A first-principles investigation of the origin of superconductivity in TlBi$_2$

TL;DR

This study uses first-principles calculations to reveal that TlBi$_2$ is a conventional phonon-mediated superconductor with a critical temperature of 6.2 K, driven by strong electron-phonon interactions influenced by spin-orbit coupling.

Contribution

It provides a detailed first-principles analysis explaining the origin of superconductivity in TlBi$_2$, highlighting the role of electron-phonon coupling and spin-orbit effects.

Findings

TlBi$_2$ is a phonon-mediated superconductor below 6.2 K.

Strong electron-phonon coupling is due to Bi $p$ orbitals and spin-orbit interactions.

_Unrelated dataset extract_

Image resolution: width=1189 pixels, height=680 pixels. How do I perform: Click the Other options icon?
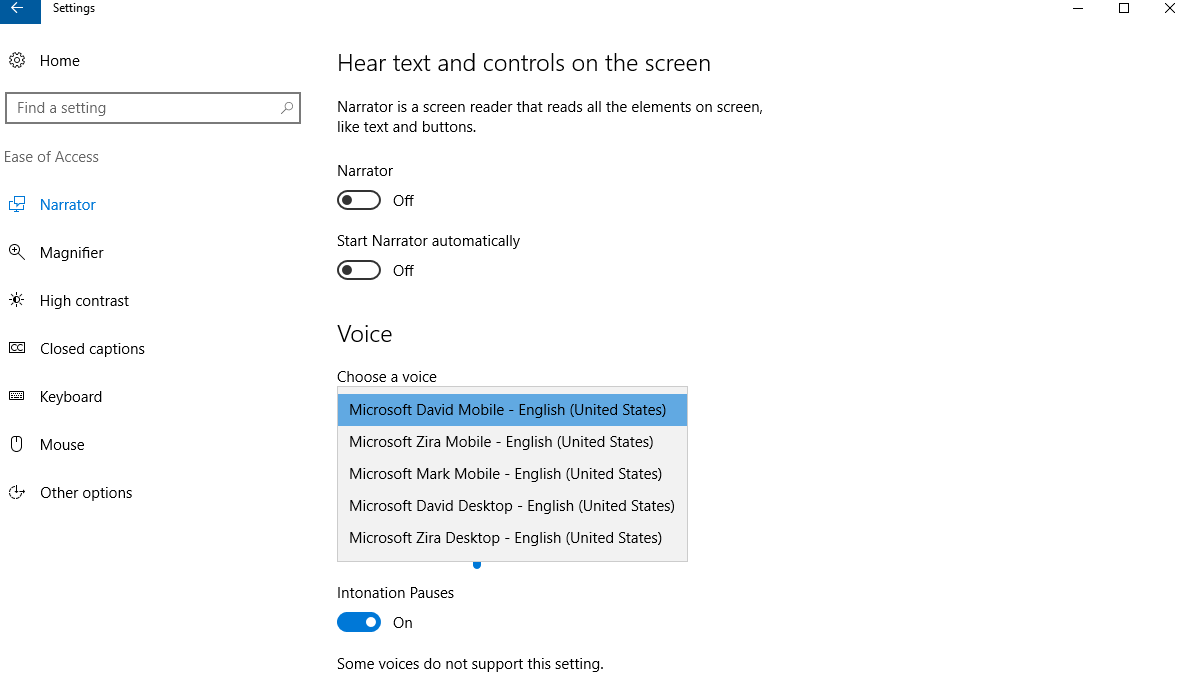point(17,493)
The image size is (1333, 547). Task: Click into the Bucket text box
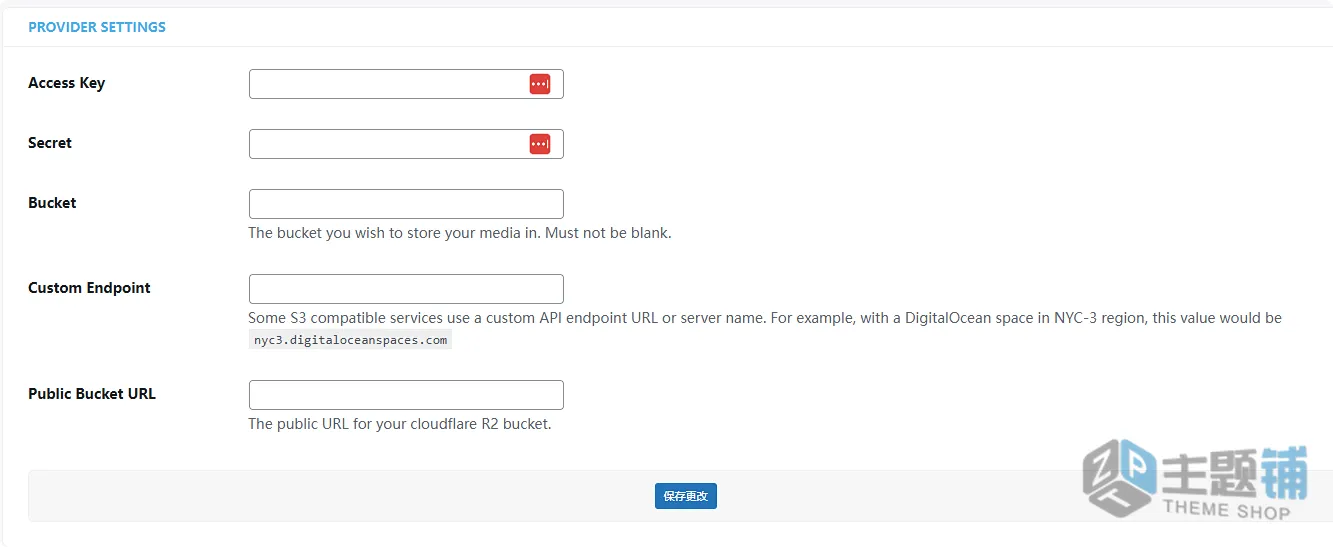click(x=406, y=204)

The phonon frequency is significantly lower than in MgB$_2$, facilitating superconductivity.

Abstract

The intermetallic compound TlBi$_2$ crystallizes in the MgB$_2$ structure and becomes superconducting below 6.2 K. Considering that both Tl and Bi have heavy atomic masses, it is puzzling why TlBi$_2$ is a conventional phonon-mediated superconductor. We have performed comprehensive first-principles calculations of the electronic structures, the phonon dispersions and the electron-phonon couplings for TlBi$_2$. The $6p$ orbitals of bismuth dominate over the states near the Fermi level, forming strong intra-layer $p_{x/y}$ and inter-layer $p_z$ $\sigma$ bonds which is known to have strong electron-phonon coupling. In addition, the large spin-orbit coupling interaction in TlBi$_2$ increases its electron-phonon coupling constant significantly. As a result, TlBi$_2$, with a logarithmic phonon frequency average one tenth that of MgB$_2$, is a phonon-mediated superconductor.